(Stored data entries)
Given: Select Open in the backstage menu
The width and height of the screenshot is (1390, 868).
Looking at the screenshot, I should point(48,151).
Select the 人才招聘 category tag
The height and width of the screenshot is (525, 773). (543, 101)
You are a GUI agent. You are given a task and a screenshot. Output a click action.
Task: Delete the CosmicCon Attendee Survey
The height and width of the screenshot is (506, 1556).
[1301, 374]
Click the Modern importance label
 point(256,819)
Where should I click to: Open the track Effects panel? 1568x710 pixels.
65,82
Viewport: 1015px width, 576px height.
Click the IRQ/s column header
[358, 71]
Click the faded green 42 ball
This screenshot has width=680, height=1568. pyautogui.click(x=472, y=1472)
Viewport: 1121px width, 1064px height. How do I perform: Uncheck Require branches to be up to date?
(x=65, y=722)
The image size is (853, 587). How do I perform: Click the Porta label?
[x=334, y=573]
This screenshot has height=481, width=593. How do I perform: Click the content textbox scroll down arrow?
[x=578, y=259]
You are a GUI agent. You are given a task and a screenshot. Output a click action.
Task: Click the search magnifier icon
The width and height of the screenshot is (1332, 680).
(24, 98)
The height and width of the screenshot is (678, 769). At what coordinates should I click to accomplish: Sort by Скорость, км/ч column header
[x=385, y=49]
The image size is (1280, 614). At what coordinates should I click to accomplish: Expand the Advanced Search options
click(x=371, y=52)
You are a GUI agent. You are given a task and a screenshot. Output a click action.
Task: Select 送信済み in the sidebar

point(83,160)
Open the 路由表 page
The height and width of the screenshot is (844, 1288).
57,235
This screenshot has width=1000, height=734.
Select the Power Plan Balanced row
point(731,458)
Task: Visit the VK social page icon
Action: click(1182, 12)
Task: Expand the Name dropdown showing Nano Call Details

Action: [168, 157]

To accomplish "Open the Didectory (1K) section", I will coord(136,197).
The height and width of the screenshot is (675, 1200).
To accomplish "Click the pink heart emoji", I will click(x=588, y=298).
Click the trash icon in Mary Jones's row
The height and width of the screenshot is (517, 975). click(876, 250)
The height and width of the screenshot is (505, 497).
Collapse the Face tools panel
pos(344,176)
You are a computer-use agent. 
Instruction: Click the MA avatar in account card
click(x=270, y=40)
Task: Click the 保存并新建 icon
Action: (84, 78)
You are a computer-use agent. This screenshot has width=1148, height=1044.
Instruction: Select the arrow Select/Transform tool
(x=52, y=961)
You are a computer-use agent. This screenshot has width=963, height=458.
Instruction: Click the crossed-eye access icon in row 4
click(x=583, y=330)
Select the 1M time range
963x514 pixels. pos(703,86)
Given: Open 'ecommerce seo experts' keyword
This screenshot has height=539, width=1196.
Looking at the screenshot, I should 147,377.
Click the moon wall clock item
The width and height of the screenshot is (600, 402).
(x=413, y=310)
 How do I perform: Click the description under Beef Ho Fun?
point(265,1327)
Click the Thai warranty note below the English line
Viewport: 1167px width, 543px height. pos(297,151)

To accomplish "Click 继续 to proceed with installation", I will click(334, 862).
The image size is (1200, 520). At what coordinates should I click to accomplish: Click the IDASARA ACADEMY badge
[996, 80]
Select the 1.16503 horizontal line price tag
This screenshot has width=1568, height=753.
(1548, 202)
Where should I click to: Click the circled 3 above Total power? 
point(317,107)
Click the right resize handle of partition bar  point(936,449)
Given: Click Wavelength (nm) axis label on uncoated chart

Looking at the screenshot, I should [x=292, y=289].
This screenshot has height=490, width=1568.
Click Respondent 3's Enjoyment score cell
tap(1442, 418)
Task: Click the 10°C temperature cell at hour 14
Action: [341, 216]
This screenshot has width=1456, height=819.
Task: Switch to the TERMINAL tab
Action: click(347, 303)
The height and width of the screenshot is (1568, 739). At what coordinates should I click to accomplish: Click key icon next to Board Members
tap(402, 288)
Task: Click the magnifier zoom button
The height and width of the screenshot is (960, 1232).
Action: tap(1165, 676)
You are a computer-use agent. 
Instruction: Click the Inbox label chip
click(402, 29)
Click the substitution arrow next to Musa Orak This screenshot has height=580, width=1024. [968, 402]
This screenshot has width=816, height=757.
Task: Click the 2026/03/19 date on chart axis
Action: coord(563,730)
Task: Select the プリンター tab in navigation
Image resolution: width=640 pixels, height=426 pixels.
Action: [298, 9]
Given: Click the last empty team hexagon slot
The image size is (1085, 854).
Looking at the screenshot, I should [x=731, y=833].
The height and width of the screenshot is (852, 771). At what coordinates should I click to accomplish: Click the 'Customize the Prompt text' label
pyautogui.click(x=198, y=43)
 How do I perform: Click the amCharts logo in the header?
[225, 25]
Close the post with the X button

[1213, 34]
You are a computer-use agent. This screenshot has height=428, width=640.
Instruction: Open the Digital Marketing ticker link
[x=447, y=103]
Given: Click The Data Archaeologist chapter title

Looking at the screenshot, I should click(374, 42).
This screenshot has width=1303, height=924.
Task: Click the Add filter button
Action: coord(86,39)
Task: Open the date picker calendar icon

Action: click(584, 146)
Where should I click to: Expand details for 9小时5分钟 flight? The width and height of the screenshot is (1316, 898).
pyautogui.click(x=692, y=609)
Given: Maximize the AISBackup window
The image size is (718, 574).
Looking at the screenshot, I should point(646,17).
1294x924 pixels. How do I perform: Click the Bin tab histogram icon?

> What to work on: Using the records above, restate word for word the lines from the one with "Click the moon wall clock item" through the one with "This screenshot has height=490, width=1568.", both included.

> Solution below:
Click the moon wall clock item
The width and height of the screenshot is (600, 402).
(x=413, y=310)
 How do I perform: Click the description under Beef Ho Fun?
point(265,1327)
Click the Thai warranty note below the English line
Viewport: 1167px width, 543px height. pos(297,151)

To accomplish "Click 继续 to proceed with installation", I will click(334, 862).
The image size is (1200, 520). At what coordinates should I click to accomplish: Click the IDASARA ACADEMY badge
[996, 80]
Select the 1.16503 horizontal line price tag
This screenshot has width=1568, height=753.
(1548, 202)
Where should I click to: Click the circled 3 above Total power? 
point(317,107)
Click the right resize handle of partition bar  point(936,449)
Given: Click Wavelength (nm) axis label on uncoated chart

Looking at the screenshot, I should [x=292, y=289].
This screenshot has height=490, width=1568.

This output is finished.